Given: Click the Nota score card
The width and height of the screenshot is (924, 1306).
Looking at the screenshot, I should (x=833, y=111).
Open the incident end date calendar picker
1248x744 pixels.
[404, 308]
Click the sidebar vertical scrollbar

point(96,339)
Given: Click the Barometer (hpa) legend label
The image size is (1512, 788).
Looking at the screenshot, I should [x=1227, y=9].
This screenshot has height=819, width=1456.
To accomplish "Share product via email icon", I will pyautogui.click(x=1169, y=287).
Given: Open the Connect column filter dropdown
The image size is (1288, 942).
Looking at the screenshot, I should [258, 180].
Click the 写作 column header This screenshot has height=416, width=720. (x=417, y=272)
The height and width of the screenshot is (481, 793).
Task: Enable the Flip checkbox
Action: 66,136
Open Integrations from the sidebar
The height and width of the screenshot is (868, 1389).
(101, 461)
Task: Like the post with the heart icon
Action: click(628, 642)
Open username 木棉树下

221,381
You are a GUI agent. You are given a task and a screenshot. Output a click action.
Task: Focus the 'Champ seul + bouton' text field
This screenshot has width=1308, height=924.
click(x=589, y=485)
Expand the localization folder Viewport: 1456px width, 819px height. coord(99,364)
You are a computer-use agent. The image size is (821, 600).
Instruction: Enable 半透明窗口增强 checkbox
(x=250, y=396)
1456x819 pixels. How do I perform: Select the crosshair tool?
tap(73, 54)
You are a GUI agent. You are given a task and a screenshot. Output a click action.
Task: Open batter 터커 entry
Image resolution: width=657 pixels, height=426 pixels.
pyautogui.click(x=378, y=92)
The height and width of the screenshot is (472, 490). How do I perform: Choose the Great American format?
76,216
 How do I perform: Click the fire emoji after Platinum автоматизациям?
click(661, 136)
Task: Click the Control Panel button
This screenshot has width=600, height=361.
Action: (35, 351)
************
* **What you should do**:
Reproduce the listing above, swapping each "image size" for "image dimensions" and leaving every other character untouched.

* **Task response**:
Given: Click the Nota score card
The width and height of the screenshot is (924, 1306).
Looking at the screenshot, I should (x=833, y=111).
Open the incident end date calendar picker
1248x744 pixels.
[404, 308]
Click the sidebar vertical scrollbar

point(96,339)
Given: Click the Barometer (hpa) legend label
The image dimensions is (1512, 788).
Looking at the screenshot, I should [x=1227, y=9].
This screenshot has height=819, width=1456.
To accomplish "Share product via email icon", I will pyautogui.click(x=1169, y=287).
Given: Open the Connect column filter dropdown
The image dimensions is (1288, 942).
Looking at the screenshot, I should [258, 180].
Click the 写作 column header This screenshot has height=416, width=720. (x=417, y=272)
The height and width of the screenshot is (481, 793).
Task: Enable the Flip checkbox
Action: 66,136
Open Integrations from the sidebar
The height and width of the screenshot is (868, 1389).
(101, 461)
Task: Like the post with the heart icon
Action: click(628, 642)
Open username 木棉树下

221,381
You are a GUI agent. You are given a task and a screenshot. Output a click action.
Task: Focus the 'Champ seul + bouton' text field
This screenshot has width=1308, height=924.
click(x=589, y=485)
Expand the localization folder Viewport: 1456px width, 819px height. coord(99,364)
You are a computer-use agent. The image dimensions is (821, 600).
Instruction: Enable 半透明窗口增强 checkbox
(x=250, y=396)
1456x819 pixels. How do I perform: Select the crosshair tool?
tap(73, 54)
You are a GUI agent. You are given a task and a screenshot. Output a click action.
Task: Open batter 터커 entry
Image resolution: width=657 pixels, height=426 pixels.
pyautogui.click(x=378, y=92)
The height and width of the screenshot is (472, 490). How do I perform: Choose the Great American format?
76,216
 How do I perform: Click the fire emoji after Platinum автоматизациям?
click(661, 136)
Task: Click the Control Panel button
This screenshot has width=600, height=361.
Action: (35, 351)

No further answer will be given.